【社説】韓国史教育をイデオロギー対立から救い出せ

 韓国与党セヌリ党は15日に緊急の議員総会を開催し、当初の計画通り歴史教科書の国定化が党の公式な方針であることを確認した上で、国定化を歓迎する決議を採択した。しかし総会には所属する国会議員の半分ほどしか出席せず、また自由な討論や意見交換も行われないまま、国定化に賛成する議員だけが幾つかコメントを出すだけで終わった。現在の教科書に問題があることは認めつつも、その解決に必ずしも国定化が必要とは考えない議員もいたはずだが、彼らからは一言の意見も出なかった。

 セヌリ党はこの日、全国各地に設置した「金日成(キム・イルソン)の主体思想を子供たちが学んでいます」と書かれた横断幕をわずか1日で撤去した。「党の行動は事実に基づいていない」との指摘を受けての対応だ。これもセヌリ党が自分たちの拙速さを自ら認めた結果と言わざるを得ない。

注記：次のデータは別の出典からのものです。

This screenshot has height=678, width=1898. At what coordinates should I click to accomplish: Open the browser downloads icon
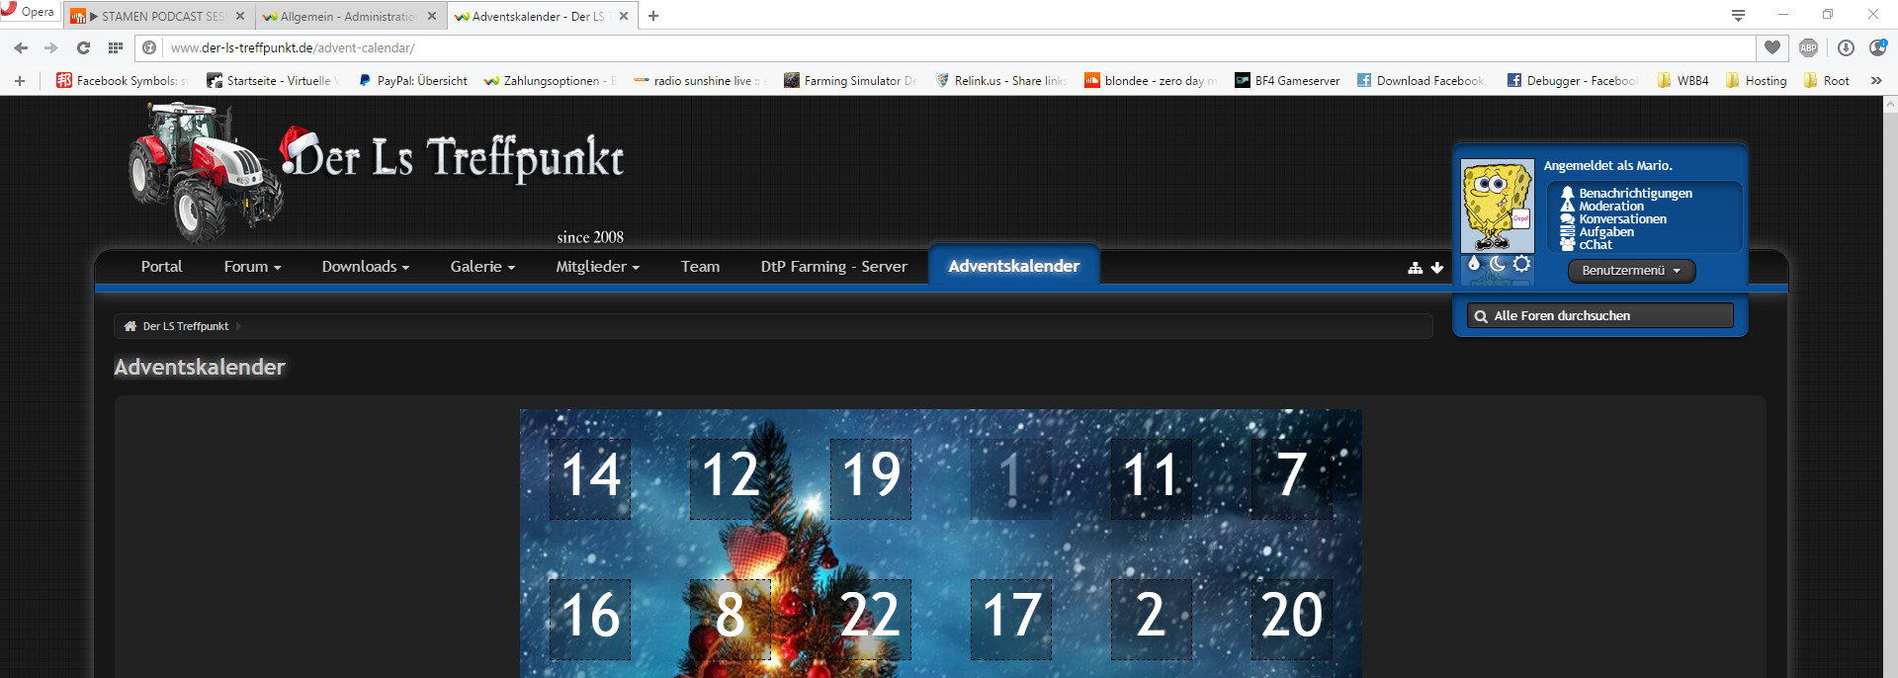coord(1846,47)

 対する野党・新政治民主連合の文在寅(ムン・ジェイン)代表は14日、元従軍慰安婦女性たちの水曜集会に姿を現した。日本軍慰安婦問題は教科書の国定・検定問題と直接の関係はない。そのため文代表がこの席に出向いた意図は、おそらく女性たちを利用して「歴史教科書国定化は親日行為」という印象を持たせようとすることにあったのだろう。これもまさに教科書問題を政治的に利用するものに他ならない。

 歴史教科書国定化をめぐる問題は、今や韓国社会全体を「イデオロギー闘争」に巻き込もうとしている。政界、学界、教育界、市民団体など、どの分野も国定か検定かをめぐる対立に没頭しているのだ。しかしその一方で「教科書の見直しによって誤った歴史教育をいかにして正すか」という本来の趣旨はいつの間にか忘れ去られてしまった。まず政府と与党は「良い教科書を作るには国定化しかない」と主張するが、その理由について国民が納得できる説明はできておらず、ただ「国定化の強行」をひたすら叫ぶだけだ。対する野党も、国定教科書は現時点で執筆さえ行われていないにもかかわらず「国定化は親日」「維新擁護」などと無責任なレッテル貼りで国民を扇動している。